The NHM, launched in 2005, is India’s largest health programme aimed at providing universal access to health care. Among its primary missions are improving maternal and child health, and controlling communicable and noncommunicable diseases.
The NHM also disburses funds to state health societies to help strengthen local health systems, institutions and capabilities. Rural health centres in India are short of human resources and infrastructure. Sub-centres were 20 per cent short of human resources, 29 per cent of them did not have a regular water supply, 26 per cent lacked electricity supply and 11 per cent were not connected by allweather roads.
The government has denied charges of financial irregularities. Funds were being released as soon as states fulfilled the requirements for allocation, according to Manoj Jhalani, additional secretary and mission director, the NHM.
An analysis of the CAG audit highlighted the following problems in the disbursement and usage of health funds:
The amount not spent by state health societies went up from ~73.75 billion in 2011-12 to ~95.09 billion in 2015-16.
State treasuries delayed the transfer of ~50.37 billion and ~40.16 billion released in 2014-15 and 2015-16 to state health societies.
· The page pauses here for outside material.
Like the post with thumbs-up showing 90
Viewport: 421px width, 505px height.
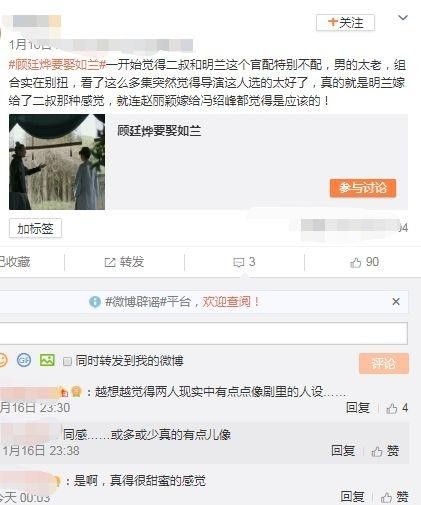coord(364,262)
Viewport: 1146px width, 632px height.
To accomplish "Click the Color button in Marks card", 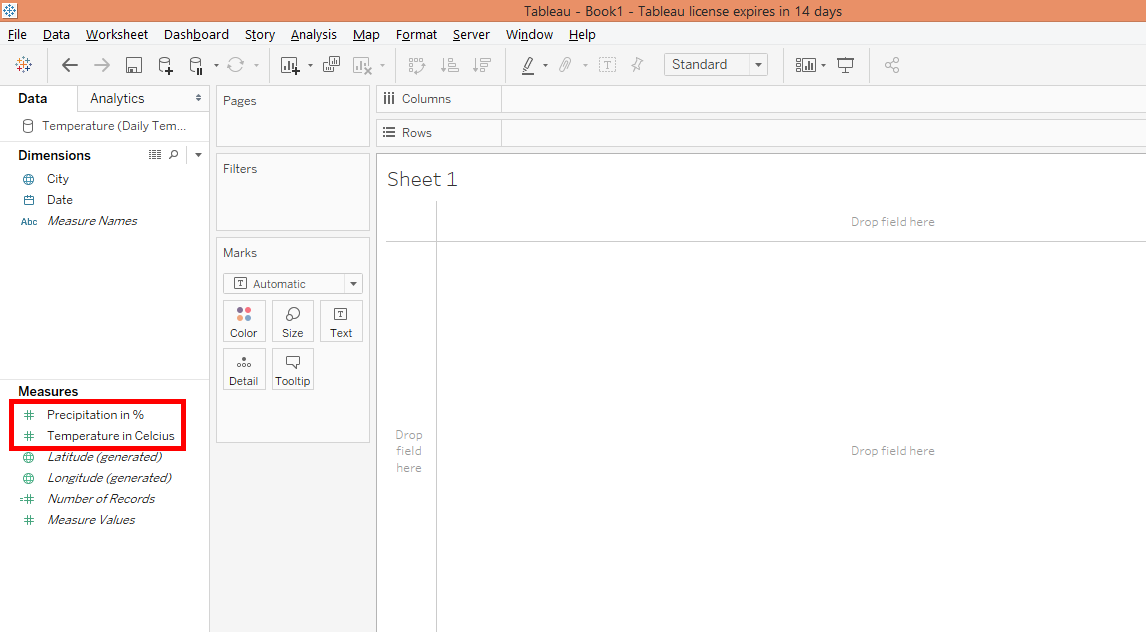I will coord(243,321).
The transfer that is supposed to take 15 days took between 50 and 271 days.
In six states — Andhra Pradesh, Gujarat, Jammu and Kashmir, Rajasthan, Telangana and Tripura — ~360 million was diverted to other schemes, such as the Mukhyamantri Shubh Lakshmi Yojana (chief minister’s scheme for baby girls) and the Sukhibhava Scheme (assistance for institutional deliveries) in Telangana.
As many as 18 states spent only 32 per cent of the allocation, which was already 36 per cent less.
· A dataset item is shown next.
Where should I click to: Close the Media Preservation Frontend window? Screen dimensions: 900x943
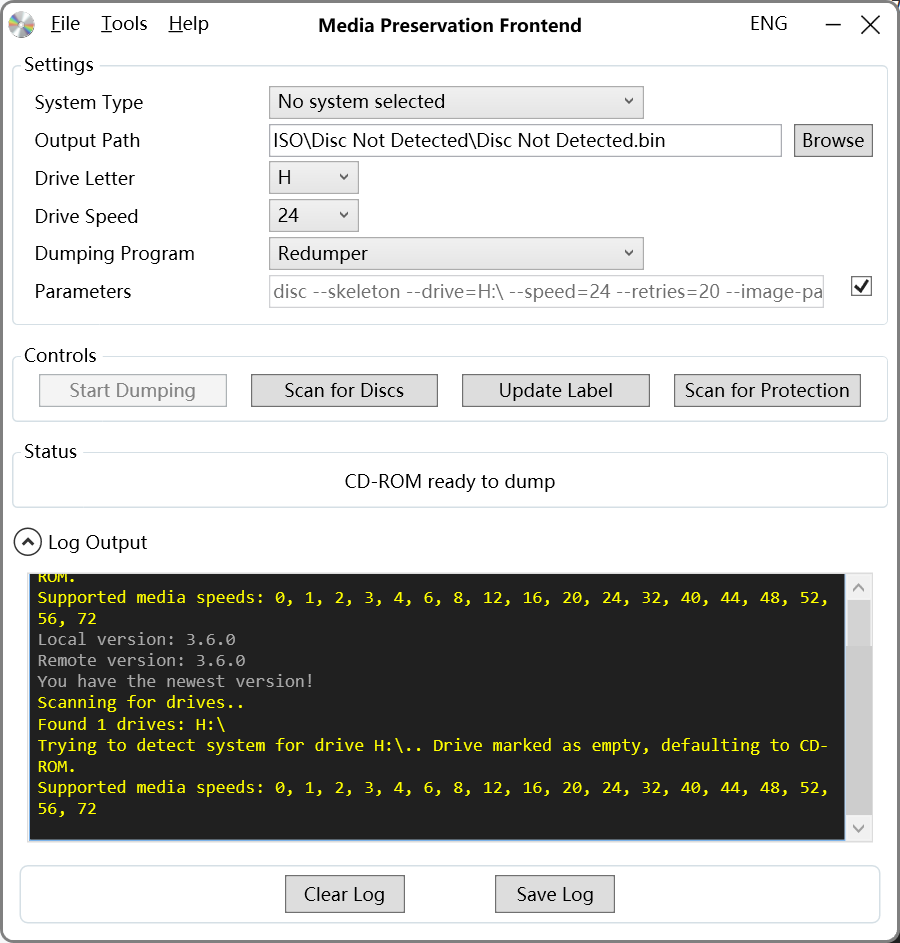click(x=870, y=25)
“There are a number of reasons for unspent funds, ranging from the lack of human resources to complicated procedures for procurement in construction-related activities,” said Avani Kapur, fellow at the Centre for Policy Research and director of the Accountability Initiative. “Another key factor is the uncertainty in the timing and funds received under the scheme. There is often a mismatch in between the state/district administration demands and what is approved and received.”